=== Source records ===
◆ ◆ ◆ ◆ ◆

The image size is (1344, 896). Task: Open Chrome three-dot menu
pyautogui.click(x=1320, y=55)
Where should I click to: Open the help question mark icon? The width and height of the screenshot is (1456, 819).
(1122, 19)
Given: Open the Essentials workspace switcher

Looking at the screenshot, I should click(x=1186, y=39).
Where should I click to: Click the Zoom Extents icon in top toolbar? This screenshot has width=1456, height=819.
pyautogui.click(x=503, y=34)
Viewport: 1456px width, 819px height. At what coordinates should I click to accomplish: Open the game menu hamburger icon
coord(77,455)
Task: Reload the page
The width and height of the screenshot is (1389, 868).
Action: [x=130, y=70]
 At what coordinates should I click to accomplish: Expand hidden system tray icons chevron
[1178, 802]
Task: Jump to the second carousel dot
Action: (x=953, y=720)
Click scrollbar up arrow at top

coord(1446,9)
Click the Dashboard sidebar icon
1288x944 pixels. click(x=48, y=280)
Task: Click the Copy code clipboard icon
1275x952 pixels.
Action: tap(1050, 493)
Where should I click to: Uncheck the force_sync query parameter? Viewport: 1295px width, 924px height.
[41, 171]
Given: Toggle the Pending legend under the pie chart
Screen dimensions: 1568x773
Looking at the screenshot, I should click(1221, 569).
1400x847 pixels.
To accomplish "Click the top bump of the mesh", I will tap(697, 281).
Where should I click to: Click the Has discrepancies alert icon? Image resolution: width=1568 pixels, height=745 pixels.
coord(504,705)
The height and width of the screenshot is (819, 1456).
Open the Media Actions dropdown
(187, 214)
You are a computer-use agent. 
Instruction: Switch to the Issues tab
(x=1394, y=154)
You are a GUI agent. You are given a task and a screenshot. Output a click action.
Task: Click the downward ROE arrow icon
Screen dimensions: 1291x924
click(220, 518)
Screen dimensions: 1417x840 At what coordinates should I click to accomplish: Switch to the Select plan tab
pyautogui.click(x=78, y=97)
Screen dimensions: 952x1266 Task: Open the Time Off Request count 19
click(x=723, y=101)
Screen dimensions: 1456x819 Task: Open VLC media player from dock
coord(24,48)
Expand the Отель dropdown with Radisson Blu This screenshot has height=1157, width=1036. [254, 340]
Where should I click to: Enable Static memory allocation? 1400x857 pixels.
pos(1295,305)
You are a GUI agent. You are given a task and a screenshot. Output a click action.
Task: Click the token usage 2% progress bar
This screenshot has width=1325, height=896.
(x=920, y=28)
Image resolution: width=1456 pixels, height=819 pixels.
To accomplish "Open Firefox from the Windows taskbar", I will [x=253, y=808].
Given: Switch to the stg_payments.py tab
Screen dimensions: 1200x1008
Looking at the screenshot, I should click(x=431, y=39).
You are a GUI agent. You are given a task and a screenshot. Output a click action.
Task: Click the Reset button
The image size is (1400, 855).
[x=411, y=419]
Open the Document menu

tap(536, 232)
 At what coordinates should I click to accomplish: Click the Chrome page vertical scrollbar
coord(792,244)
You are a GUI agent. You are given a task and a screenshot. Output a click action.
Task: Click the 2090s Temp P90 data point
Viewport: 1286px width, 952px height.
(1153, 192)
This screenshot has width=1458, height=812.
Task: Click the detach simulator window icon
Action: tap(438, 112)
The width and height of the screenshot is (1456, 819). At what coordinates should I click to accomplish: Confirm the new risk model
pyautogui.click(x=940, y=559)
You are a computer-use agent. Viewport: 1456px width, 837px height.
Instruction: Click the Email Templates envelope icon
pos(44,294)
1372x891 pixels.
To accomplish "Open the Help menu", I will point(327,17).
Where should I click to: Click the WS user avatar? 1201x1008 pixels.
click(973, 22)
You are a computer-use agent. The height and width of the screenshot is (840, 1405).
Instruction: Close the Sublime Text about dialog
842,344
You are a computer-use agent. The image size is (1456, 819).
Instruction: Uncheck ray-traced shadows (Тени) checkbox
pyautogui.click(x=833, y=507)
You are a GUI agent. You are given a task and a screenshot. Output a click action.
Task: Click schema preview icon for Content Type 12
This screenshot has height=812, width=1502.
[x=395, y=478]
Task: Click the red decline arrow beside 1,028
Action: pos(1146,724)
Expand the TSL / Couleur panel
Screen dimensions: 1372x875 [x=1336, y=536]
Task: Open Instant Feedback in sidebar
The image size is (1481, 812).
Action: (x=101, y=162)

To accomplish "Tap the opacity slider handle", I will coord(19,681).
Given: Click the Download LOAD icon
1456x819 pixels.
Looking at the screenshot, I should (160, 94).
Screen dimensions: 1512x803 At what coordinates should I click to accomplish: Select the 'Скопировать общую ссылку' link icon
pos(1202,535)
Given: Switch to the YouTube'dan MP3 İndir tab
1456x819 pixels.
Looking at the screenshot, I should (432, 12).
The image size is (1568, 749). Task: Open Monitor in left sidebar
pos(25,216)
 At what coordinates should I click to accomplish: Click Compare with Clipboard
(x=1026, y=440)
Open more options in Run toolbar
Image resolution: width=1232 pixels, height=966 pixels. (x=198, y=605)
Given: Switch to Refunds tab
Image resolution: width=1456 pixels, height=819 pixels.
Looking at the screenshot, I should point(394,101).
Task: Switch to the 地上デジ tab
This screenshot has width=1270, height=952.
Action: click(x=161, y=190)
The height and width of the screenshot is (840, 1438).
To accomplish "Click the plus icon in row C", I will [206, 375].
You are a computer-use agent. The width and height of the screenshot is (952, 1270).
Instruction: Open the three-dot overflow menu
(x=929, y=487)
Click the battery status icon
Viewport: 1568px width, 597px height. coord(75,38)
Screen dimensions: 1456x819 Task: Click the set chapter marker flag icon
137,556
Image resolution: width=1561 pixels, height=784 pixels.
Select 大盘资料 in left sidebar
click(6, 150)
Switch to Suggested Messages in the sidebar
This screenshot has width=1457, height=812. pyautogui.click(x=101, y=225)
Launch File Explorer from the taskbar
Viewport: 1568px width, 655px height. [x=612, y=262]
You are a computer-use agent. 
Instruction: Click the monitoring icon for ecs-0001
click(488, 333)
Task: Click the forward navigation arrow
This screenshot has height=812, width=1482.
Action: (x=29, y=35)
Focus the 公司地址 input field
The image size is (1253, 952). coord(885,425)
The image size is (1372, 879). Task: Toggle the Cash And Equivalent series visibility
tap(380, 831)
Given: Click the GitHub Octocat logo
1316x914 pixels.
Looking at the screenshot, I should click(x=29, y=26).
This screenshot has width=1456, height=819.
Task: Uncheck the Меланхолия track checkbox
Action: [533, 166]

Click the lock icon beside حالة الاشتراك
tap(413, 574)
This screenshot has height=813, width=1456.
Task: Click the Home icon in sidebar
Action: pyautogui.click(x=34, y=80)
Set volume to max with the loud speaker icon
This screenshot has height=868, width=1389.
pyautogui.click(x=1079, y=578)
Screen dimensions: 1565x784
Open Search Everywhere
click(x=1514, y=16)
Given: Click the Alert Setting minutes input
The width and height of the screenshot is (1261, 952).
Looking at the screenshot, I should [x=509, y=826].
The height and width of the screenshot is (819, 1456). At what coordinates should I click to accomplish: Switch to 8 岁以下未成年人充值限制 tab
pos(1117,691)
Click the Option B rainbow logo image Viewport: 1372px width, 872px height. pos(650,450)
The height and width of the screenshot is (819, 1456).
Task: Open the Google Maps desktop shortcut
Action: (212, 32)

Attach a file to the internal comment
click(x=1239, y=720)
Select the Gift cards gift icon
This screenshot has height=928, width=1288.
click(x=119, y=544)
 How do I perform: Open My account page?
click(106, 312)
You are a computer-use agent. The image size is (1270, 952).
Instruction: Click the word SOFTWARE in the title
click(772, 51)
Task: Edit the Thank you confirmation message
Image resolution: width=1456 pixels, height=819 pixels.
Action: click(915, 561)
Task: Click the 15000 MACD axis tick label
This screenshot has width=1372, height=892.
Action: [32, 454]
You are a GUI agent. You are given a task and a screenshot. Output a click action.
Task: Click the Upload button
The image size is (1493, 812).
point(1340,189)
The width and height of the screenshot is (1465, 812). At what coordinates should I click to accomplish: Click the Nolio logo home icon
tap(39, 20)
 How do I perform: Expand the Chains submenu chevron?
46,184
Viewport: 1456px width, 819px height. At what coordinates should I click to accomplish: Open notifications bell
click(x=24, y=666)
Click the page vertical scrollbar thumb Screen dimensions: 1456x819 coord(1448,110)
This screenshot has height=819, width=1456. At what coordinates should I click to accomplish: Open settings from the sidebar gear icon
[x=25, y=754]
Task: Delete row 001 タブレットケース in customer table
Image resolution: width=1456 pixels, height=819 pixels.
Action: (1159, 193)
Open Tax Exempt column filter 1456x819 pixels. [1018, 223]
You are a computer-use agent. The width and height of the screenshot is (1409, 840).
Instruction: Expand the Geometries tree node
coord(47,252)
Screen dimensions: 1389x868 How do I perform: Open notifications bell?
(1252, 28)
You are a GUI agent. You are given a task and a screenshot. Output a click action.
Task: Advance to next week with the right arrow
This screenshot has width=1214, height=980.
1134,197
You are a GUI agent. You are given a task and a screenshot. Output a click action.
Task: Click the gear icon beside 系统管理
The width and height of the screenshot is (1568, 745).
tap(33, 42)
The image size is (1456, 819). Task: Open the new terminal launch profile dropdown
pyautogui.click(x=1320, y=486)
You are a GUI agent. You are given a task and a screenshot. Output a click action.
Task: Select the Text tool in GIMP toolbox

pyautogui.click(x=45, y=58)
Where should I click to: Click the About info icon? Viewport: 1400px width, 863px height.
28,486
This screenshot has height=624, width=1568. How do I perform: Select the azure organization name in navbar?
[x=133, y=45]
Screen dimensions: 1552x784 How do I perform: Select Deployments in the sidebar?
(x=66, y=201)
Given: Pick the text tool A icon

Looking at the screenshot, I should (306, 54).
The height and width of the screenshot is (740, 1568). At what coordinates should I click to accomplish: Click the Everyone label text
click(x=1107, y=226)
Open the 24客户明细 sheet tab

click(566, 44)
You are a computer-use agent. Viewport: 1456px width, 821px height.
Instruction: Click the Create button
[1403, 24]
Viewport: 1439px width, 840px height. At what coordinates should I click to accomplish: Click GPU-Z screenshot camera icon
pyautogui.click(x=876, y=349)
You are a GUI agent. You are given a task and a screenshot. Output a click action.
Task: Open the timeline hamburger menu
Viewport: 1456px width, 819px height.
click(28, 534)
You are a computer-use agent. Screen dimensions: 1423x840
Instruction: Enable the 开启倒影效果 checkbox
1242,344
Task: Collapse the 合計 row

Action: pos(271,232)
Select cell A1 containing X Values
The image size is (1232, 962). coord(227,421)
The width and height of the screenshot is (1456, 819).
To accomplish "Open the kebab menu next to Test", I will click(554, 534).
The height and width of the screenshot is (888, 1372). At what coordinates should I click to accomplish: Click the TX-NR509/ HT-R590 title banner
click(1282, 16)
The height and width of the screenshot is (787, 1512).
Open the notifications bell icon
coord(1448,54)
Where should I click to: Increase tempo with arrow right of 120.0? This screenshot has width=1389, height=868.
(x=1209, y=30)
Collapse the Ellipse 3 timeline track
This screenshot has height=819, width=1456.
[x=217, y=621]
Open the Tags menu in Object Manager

◆ ◆ ◆ ◆ ◆

=== ABOUT THIS EXERCISE ===
Copy every line above that includes the string "next".

=== SOLVED PROBLEM ===
Task: Advance to next week with the right arrow
To accomplish "Open the kebab menu next to Test", I will click(554, 534).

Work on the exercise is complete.